◆ Instruções: Para cada afirmação, diga se ela concorda com o texto sobre a tributação mínima de grandes empresas e responda sim ou não, citando literalmente as palavras do texto que decidem a questão. (a) As multinacionais com faturamento anual superior a 750 milhões de euros pagarão uma alíquota mínima de 15%. (b) A proposta da OCDE e do G20 foi rejeitada no referendo federal. (c) A OCDE tem sede em Genebra.
:: Texto de origem ::
Pascal Saint-Amans foi o arquiteto da reforma tributária internacional nos últimos 15 anos como Diretor Tributário da OCDE. Patricia De Melo Moreira / AFP

O povo suíço aceitou a reforma da tributação de grandes empresas iniciada pela OCDE. Para Pascal Saint-Amans, que conduziu a reforma como diretor do Centro de Política e Administração Tributária da organização sediada em Paris, esse é o ponto culminante de anos de trabalho para combater os abusos fiscais das multinacionais.

A tributação mínima de grandes empresas conquistou os suíços. A proposta da OCDE e do G20, que não foi muito contestada, foi amplamente aceita no referendo federal de domingo. Todas as multinacionais com faturamento anual superior a 750 milhões de euros serão tributadas a uma alíquota mínima de 15%.
:::
:: Material fornecido ::
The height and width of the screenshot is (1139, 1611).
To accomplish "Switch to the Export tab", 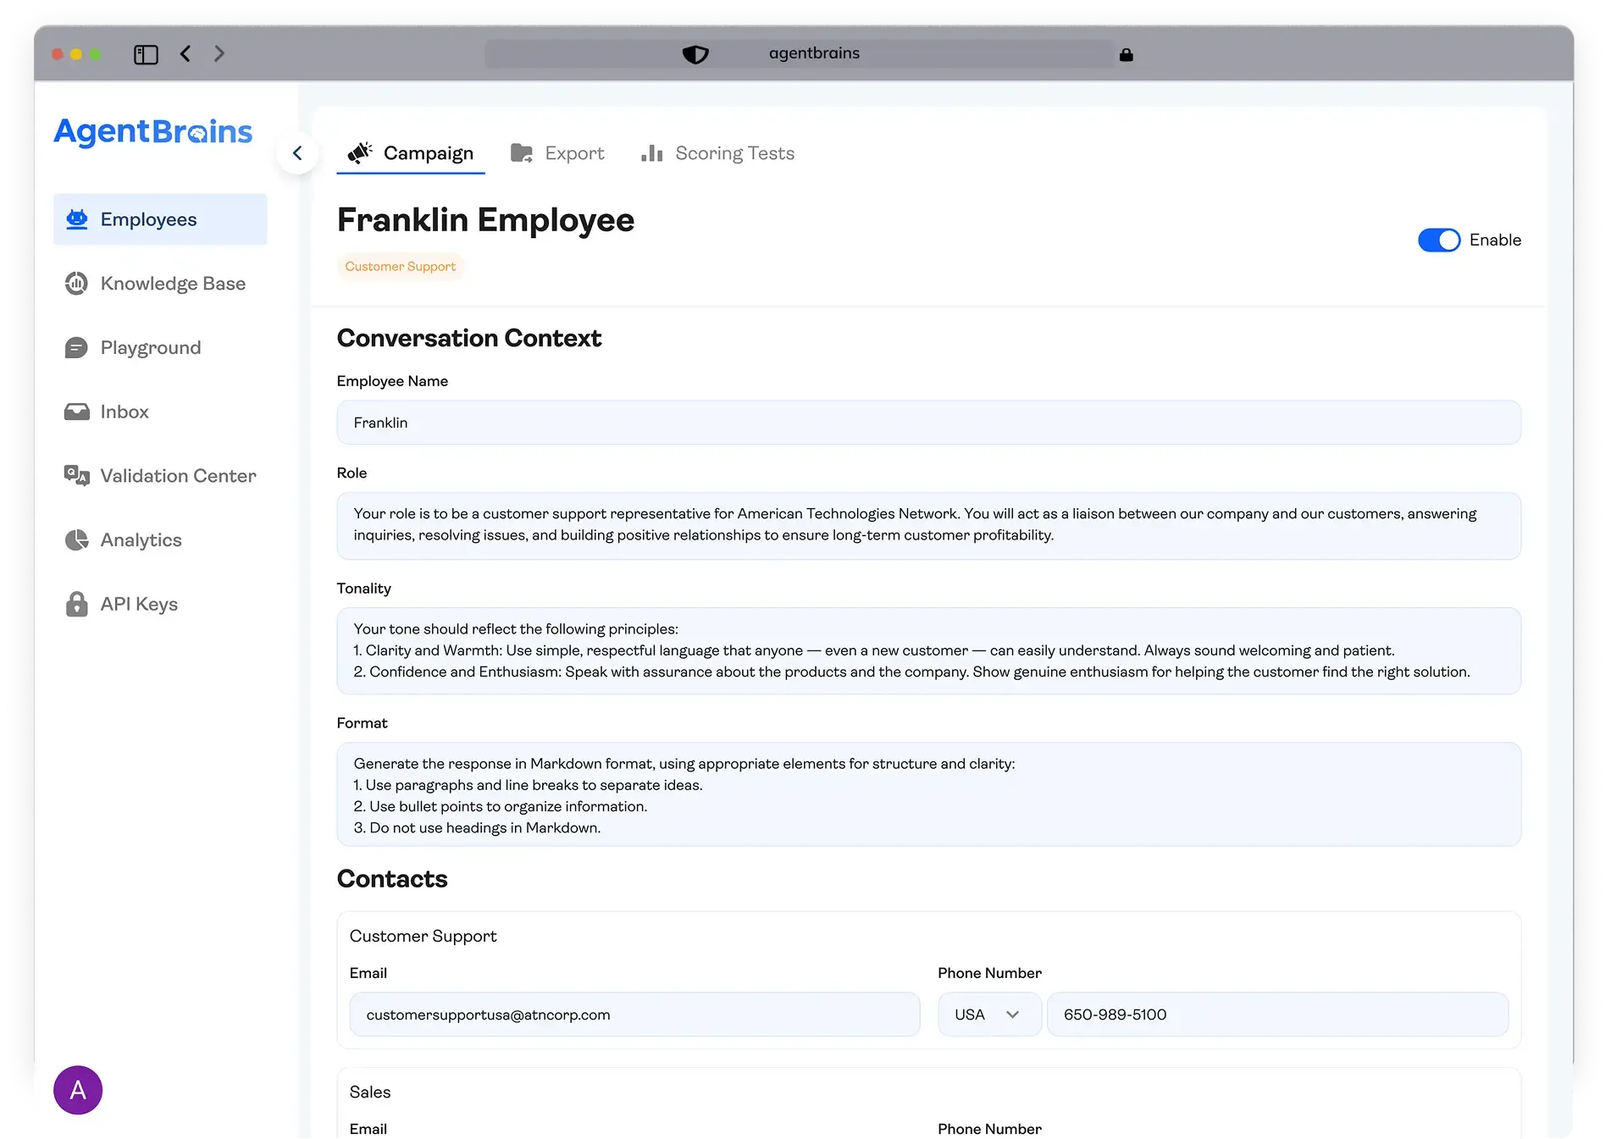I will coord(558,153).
:::
:: Material fornecido ::
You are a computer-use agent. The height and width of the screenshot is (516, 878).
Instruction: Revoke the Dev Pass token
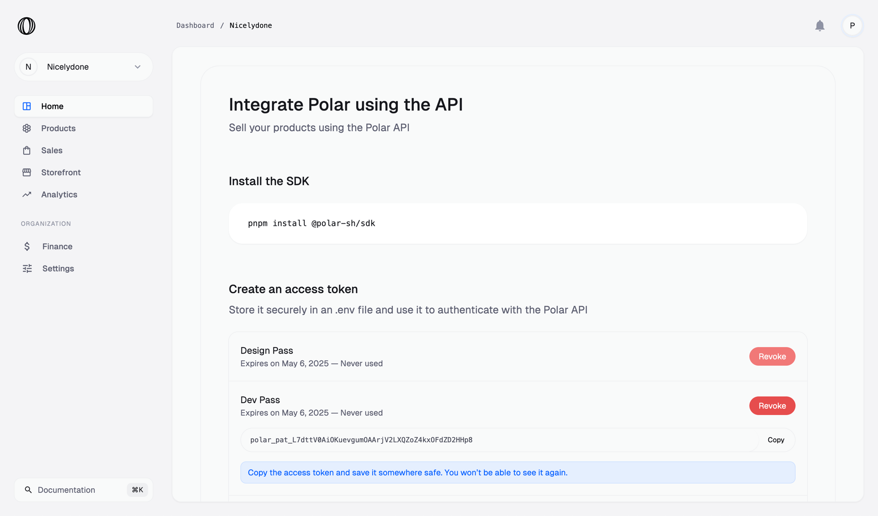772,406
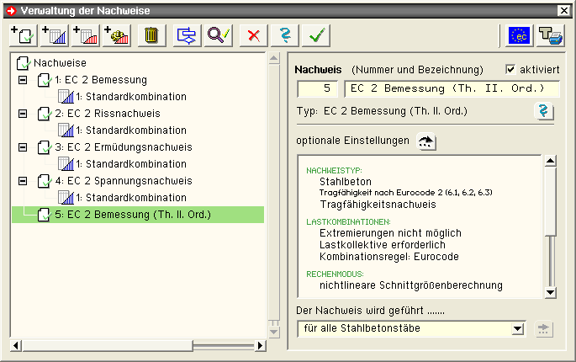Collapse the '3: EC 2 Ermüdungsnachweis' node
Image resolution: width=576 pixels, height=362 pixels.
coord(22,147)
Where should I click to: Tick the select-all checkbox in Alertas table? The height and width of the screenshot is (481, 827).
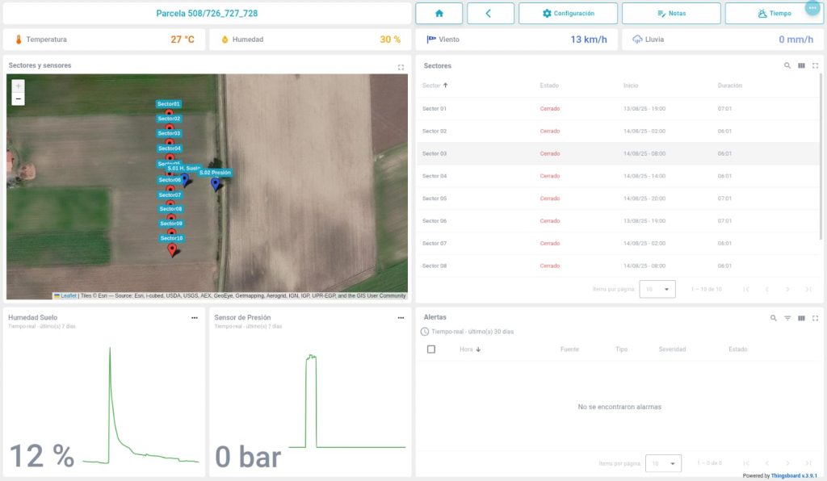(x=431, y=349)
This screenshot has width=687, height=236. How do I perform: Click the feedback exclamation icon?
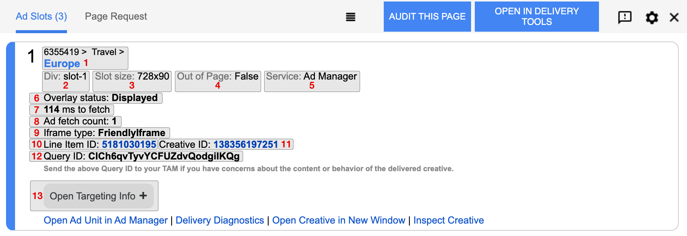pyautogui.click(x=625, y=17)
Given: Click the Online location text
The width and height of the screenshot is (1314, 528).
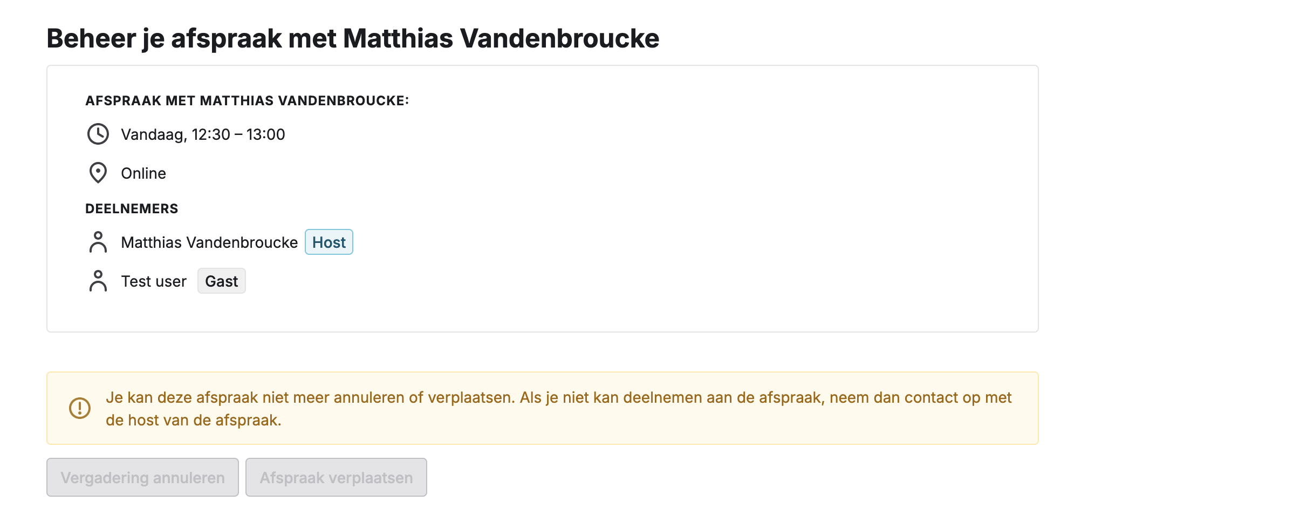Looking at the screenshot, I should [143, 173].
:::
:: Material fornecido ::
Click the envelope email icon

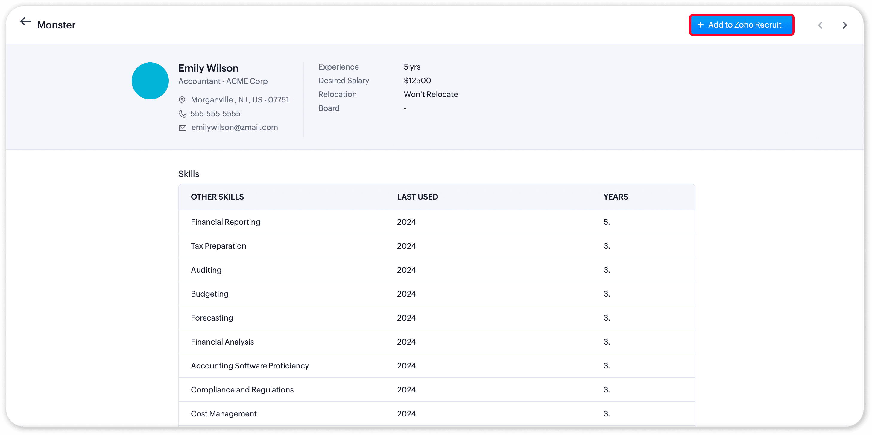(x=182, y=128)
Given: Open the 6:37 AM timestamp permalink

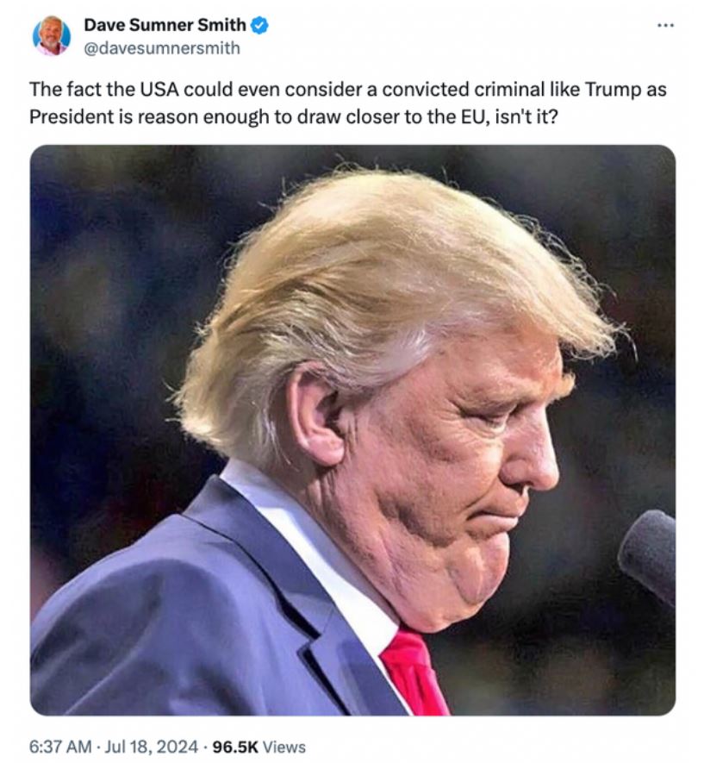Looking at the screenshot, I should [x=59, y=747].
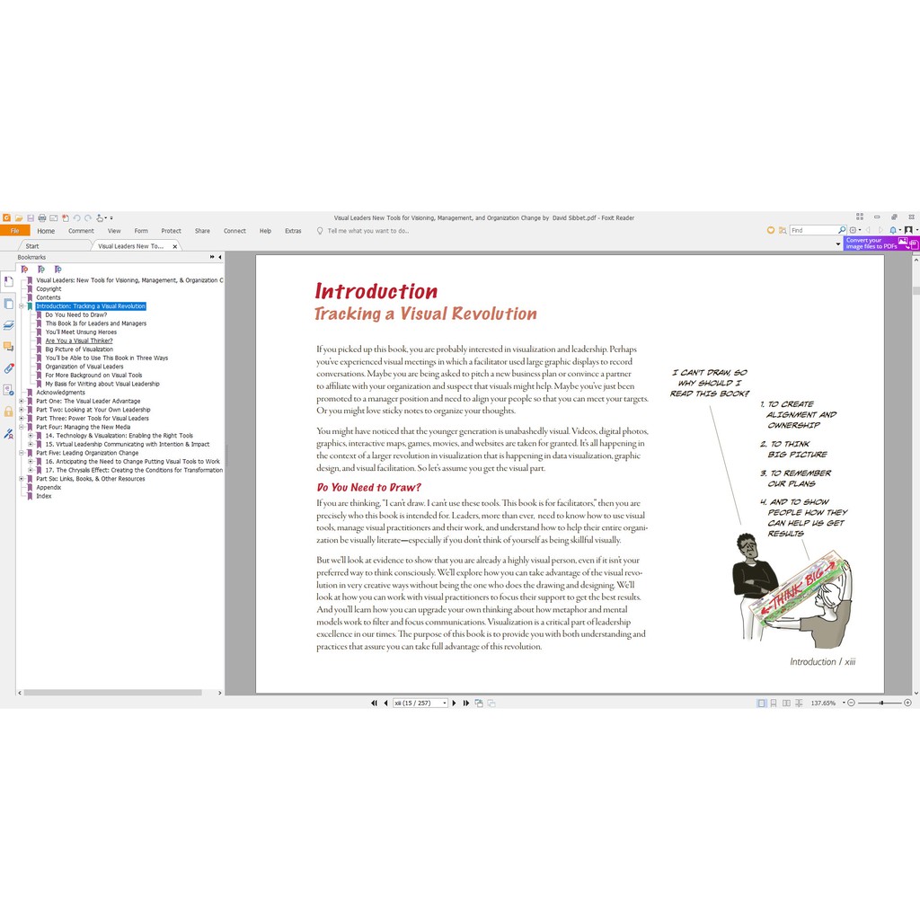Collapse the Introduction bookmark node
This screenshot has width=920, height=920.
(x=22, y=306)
:::
◆ Resposta:
(a) Sim: "Todas as multinacionais com faturamento anual superior a 750 milhões de euros serão tributadas a uma alíquota mínima de 15%."
(b) Não: "foi amplamente aceita no referendo federal de domingo"
(c) Não: "organização sediada em Paris"